__Work order__
Look below for the line that contains "You are a computer-use", then copy it and each following line exactly, through and including the line that contains "Instruction: Click the".

__Extracted information__
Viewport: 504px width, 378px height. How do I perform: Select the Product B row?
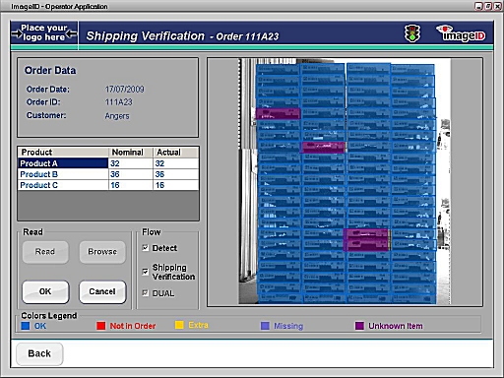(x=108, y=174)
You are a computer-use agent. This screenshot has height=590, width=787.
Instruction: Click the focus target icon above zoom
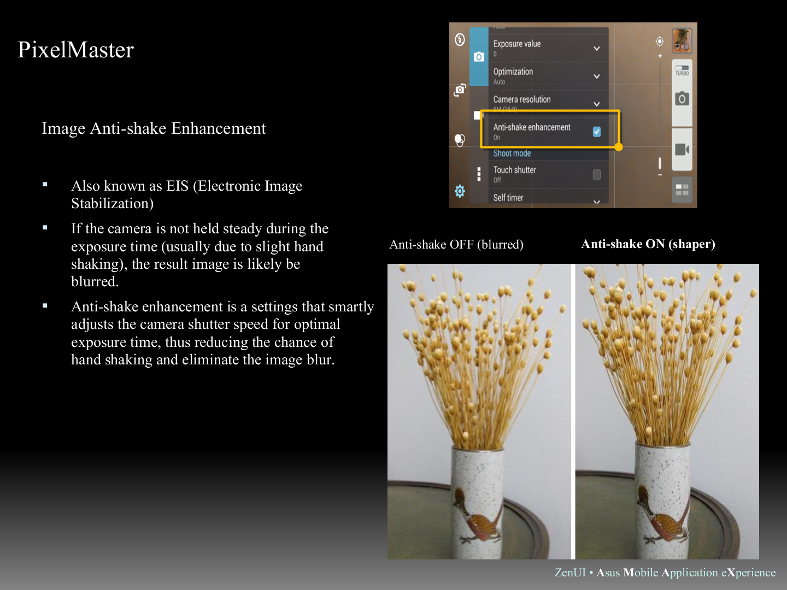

---

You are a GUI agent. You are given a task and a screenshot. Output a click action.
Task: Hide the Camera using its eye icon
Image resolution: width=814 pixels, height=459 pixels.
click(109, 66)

__Answer to the problem__
You are a computer-use agent. This screenshot has height=590, width=787.
Instruction: Click the focus target icon above zoom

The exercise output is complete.